REQUIREMENT.
Every record must be repeated exactly, with no omission.

START DATASET CONTENT

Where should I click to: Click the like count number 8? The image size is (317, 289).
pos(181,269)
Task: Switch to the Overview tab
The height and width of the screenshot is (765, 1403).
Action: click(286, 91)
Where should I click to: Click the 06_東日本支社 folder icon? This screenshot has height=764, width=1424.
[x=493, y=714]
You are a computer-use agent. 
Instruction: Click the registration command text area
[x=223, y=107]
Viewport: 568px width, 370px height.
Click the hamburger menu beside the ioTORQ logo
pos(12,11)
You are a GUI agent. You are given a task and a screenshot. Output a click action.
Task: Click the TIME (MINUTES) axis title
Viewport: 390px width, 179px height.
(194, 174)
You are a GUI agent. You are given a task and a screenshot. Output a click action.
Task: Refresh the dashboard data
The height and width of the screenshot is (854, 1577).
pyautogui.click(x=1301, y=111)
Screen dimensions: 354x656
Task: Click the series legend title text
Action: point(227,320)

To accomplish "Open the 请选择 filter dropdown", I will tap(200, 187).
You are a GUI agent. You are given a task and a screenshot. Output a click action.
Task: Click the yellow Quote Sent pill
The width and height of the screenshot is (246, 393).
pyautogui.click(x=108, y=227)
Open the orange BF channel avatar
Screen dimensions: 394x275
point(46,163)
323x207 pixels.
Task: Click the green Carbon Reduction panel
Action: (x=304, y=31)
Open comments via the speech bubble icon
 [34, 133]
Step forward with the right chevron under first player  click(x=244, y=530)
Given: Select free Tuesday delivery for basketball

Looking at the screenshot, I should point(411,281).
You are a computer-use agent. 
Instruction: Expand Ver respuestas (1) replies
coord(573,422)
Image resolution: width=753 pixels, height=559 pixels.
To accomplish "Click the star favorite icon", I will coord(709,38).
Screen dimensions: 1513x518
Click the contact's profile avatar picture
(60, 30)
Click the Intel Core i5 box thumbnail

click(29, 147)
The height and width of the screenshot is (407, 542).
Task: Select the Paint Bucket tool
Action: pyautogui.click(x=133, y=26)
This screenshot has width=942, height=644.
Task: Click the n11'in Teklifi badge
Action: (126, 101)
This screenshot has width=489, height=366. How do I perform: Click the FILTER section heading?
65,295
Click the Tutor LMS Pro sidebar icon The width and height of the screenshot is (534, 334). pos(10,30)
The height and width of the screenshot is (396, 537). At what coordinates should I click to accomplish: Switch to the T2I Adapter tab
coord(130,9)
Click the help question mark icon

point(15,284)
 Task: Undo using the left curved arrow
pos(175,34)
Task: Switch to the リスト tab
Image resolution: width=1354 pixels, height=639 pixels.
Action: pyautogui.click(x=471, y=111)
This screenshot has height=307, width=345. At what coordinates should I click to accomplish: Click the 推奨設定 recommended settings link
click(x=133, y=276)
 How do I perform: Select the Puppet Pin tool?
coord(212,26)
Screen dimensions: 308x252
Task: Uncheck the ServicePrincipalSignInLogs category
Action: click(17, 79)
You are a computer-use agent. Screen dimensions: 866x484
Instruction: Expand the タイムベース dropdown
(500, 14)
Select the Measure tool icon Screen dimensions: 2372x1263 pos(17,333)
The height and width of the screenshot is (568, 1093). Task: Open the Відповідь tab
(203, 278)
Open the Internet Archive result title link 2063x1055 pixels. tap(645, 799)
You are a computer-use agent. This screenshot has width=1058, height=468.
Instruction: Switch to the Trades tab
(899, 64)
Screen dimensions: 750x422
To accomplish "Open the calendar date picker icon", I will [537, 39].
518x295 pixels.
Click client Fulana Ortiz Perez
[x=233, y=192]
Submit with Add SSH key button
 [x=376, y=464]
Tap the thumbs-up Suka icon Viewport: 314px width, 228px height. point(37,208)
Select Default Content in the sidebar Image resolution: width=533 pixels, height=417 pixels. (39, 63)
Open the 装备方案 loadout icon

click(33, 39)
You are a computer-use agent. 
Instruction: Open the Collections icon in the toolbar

END DATASET CONTENT

SOLUTION FOR THIS TASK.
Where should I click to: Click the like count number 8? The image size is (317, 289).
pos(181,269)
Task: Switch to the Overview tab
The height and width of the screenshot is (765, 1403).
Action: click(286, 91)
Where should I click to: Click the 06_東日本支社 folder icon? This screenshot has height=764, width=1424.
[x=493, y=714]
You are a computer-use agent. 
Instruction: Click the registration command text area
[x=223, y=107]
Viewport: 568px width, 370px height.
Click the hamburger menu beside the ioTORQ logo
pos(12,11)
You are a GUI agent. You are given a task and a screenshot. Output a click action.
Task: Click the TIME (MINUTES) axis title
Viewport: 390px width, 179px height.
(194, 174)
You are a GUI agent. You are given a task and a screenshot. Output a click action.
Task: Refresh the dashboard data
The height and width of the screenshot is (854, 1577).
pyautogui.click(x=1301, y=111)
Screen dimensions: 354x656
Task: Click the series legend title text
Action: point(227,320)

To accomplish "Open the 请选择 filter dropdown", I will tap(200, 187).
You are a GUI agent. You are given a task and a screenshot. Output a click action.
Task: Click the yellow Quote Sent pill
The width and height of the screenshot is (246, 393).
pyautogui.click(x=108, y=227)
Open the orange BF channel avatar
Screen dimensions: 394x275
point(46,163)
323x207 pixels.
Task: Click the green Carbon Reduction panel
Action: (x=304, y=31)
Open comments via the speech bubble icon
 [34, 133]
Step forward with the right chevron under first player  click(x=244, y=530)
Given: Select free Tuesday delivery for basketball

Looking at the screenshot, I should point(411,281).
You are a computer-use agent. 
Instruction: Expand Ver respuestas (1) replies
coord(573,422)
Image resolution: width=753 pixels, height=559 pixels.
To accomplish "Click the star favorite icon", I will coord(709,38).
Screen dimensions: 1513x518
Click the contact's profile avatar picture
(60, 30)
Click the Intel Core i5 box thumbnail

click(29, 147)
The height and width of the screenshot is (407, 542).
Task: Select the Paint Bucket tool
Action: pyautogui.click(x=133, y=26)
This screenshot has width=942, height=644.
Task: Click the n11'in Teklifi badge
Action: (126, 101)
This screenshot has width=489, height=366. How do I perform: Click the FILTER section heading?
65,295
Click the Tutor LMS Pro sidebar icon The width and height of the screenshot is (534, 334). pos(10,30)
The height and width of the screenshot is (396, 537). At what coordinates should I click to accomplish: Switch to the T2I Adapter tab
coord(130,9)
Click the help question mark icon

point(15,284)
 Task: Undo using the left curved arrow
pos(175,34)
Task: Switch to the リスト tab
Image resolution: width=1354 pixels, height=639 pixels.
Action: pyautogui.click(x=471, y=111)
This screenshot has height=307, width=345. At what coordinates should I click to accomplish: Click the 推奨設定 recommended settings link
click(x=133, y=276)
 How do I perform: Select the Puppet Pin tool?
coord(212,26)
Screen dimensions: 308x252
Task: Uncheck the ServicePrincipalSignInLogs category
Action: click(17, 79)
You are a computer-use agent. Screen dimensions: 866x484
Instruction: Expand the タイムベース dropdown
(500, 14)
Select the Measure tool icon Screen dimensions: 2372x1263 pos(17,333)
The height and width of the screenshot is (568, 1093). Task: Open the Відповідь tab
(203, 278)
Open the Internet Archive result title link 2063x1055 pixels. tap(645, 799)
You are a computer-use agent. This screenshot has width=1058, height=468.
Instruction: Switch to the Trades tab
(899, 64)
Screen dimensions: 750x422
To accomplish "Open the calendar date picker icon", I will [537, 39].
518x295 pixels.
Click client Fulana Ortiz Perez
[x=233, y=192]
Submit with Add SSH key button
 [x=376, y=464]
Tap the thumbs-up Suka icon Viewport: 314px width, 228px height. point(37,208)
Select Default Content in the sidebar Image resolution: width=533 pixels, height=417 pixels. (39, 63)
Open the 装备方案 loadout icon

click(33, 39)
You are a computer-use agent. 
Instruction: Open the Collections icon in the toolbar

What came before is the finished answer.